== WYBRANY TEKST

O matko co tu się odjaniepawla drugi dzień z rzędu... aż napiszę posta bo mnie wczoraj Widzu skrzyczał jak nieusłuchanego hultaja.
Czy nikt z tu obecnych nie pracował na kasie? Bo ja a i owszem, jak najbardziej, jeszcze jak.
I z tej perspektywy:
1. Wyjściowy stan hajsu w kasie: na przykład 200 złotych (a już 13ta! Cóż, sklep chujowo prządł więc mnie zwolnili niedługo potem. Bywa.)
2. Zajebator przychodzi i zajebuje stówę. Zatem stan w kasie: 100 złotych. (brak bilonu pomijam bo to nieistotne dla sprawy.
3. Ten sam zajebator przychodzi z zajebaną stówą i kupuje jakieś badziewie za 70 zeta.
4. Zatem w tym momencie mam w kasie 170 złotych.
5. Ale gdybym w tym momencie zamknął zmianę to w bilansie mi wyjdzie, że powinienem mieć 270, bo mialem wyjściowe 200 i ktoś - i to kompletnie nieistotne kto i skąd pochodzącymi środkami - dorzucił do puli 70 zeta robiąc zakupy.
6. Zatem na raporcie wyjdzie manko MINUS STO PEELENÓW. I tyle stracił sklep.
200 straty to jakaś kreatywna księgowość. Mateusz Morawiecki potrzebuje takich ludzi żeby mnożyć wplywy do budżetu, więc aplikujcie. Rządowa posadka za mily hajs zawsze w cenie.
Zostaje opcja 170. Nieprawidłowa. Bo gdybym po zamknięciu zmiany na kasie i wykryciu braku stówy zrobił inwentaryzację częściową tego właśnie towaru za 70 zeta to by mi wyszło, że rano miałem na półce 5 sztuk, teraz mam 4. I zajebiście bo kasa zarejestrowała jedną sprzedaż na tym produkcie więc wszystko się zgadza, nie ma straty.
Więc jebie mnie jakie jest rozwiązanie wysokomatematyczne i głęboko logiczne, że aż by się Kartezjusz posrał. Z inwentaryzacyjnego i kasowego, czyli tak jak to się właśnie w sklepach obowiązująco liczy, sklep stracił 100 (słownie: sto złotych.)
Dziękuję za uwagę. Przestańcie spamić .
Ps. Korzystając z okazji chciałbym pozdrowić mamę! I wszyscy powinniście to zrobić w tym dniu, ancymony!

====
== ZEBRANY MATERIAŁ

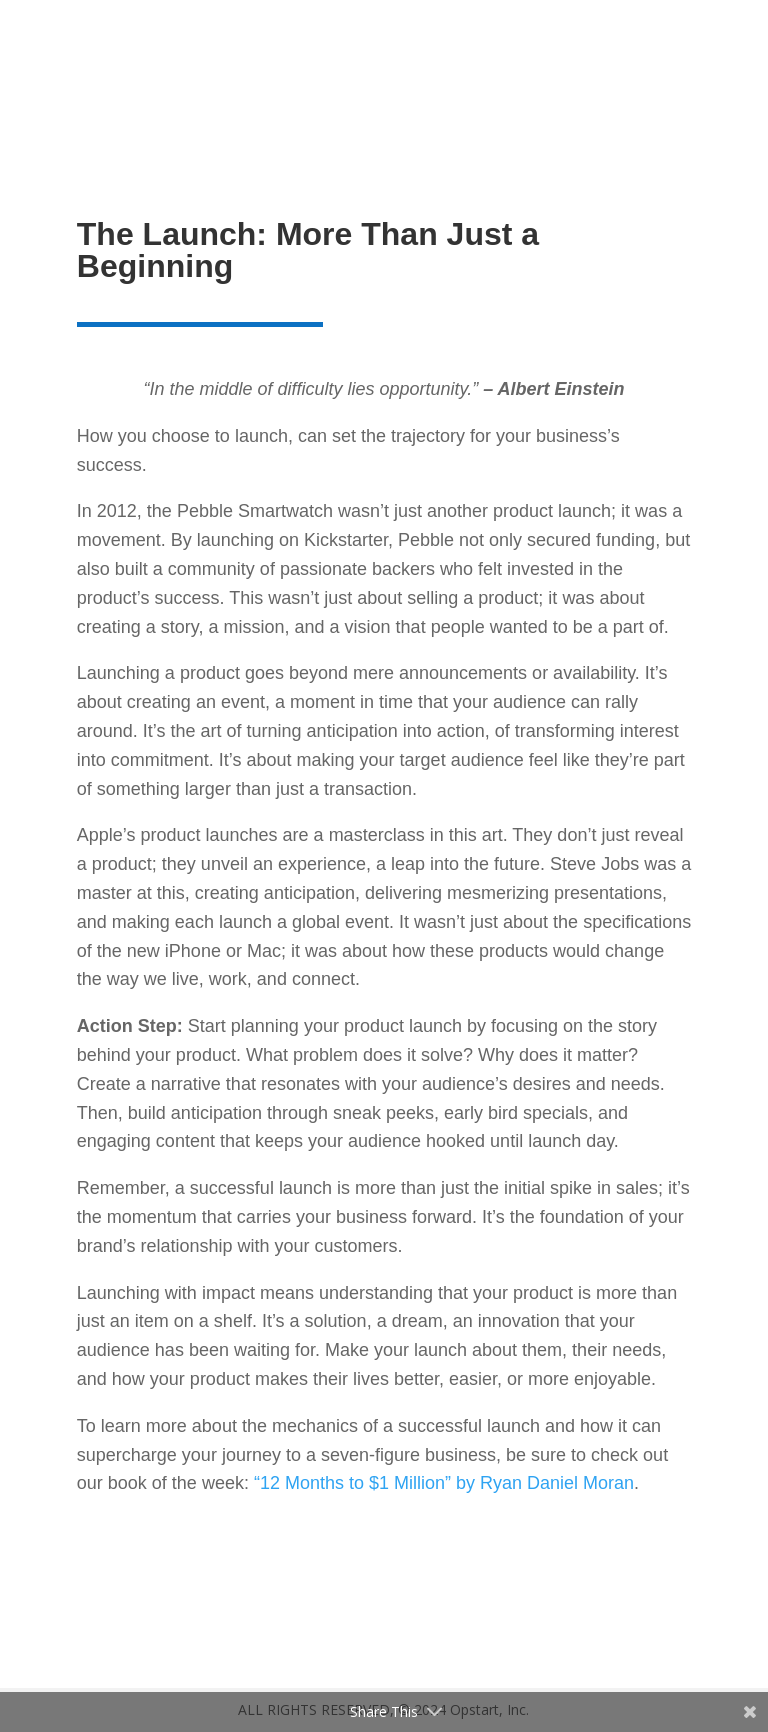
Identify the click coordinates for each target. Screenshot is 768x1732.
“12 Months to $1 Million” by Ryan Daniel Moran (444, 1483)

====

◆ **LISTA ZADAŃ**:
a – Wypisz wszystkie osoby, które we wpisie o manku w kasie występują z imienia, nazwiska albo pseudonimu.
b – Podejmij wpis o manku w kasie tam, gdzie się kończy, i dopisz jego dalszy ciąg.

◆ **ODPOWIEDZI**:
a – Widzu, Mateusz Morawiecki, Kartezjusz

b –
_________________ I'M TOO OLD FOR THIS SHIT!
........................
#seniorwinternetach #fascynującaanegdotka #lata90tetoapogeumludzkiejcywilizacji #gettudaczopa
........................
The Mission // Dead Poets Society // Boyz n the Hood // Fisher King // Bronx Tale // Trainspotting // Chasing Amy // Big Lebowski // Fight Club // Human Traffic // Samotari.
Czyli apgrejdowana złota 11tka filmów, które uczyniły mnie Jankielem. Obejrzyj wszystkie i zostań mną. Polecam - 8.73/10
Ostatnio zmieniony przez JankielKindybalista85 2017-05-26, 13:06, w całości zmieniany 2 razy
Hipotetycznie: masz do sprzedania rower. Za 250 zł.
Ktoś Ci podpierdolił 300 zł z kieszeni w sklepie. Jesteś stratny 300 zł.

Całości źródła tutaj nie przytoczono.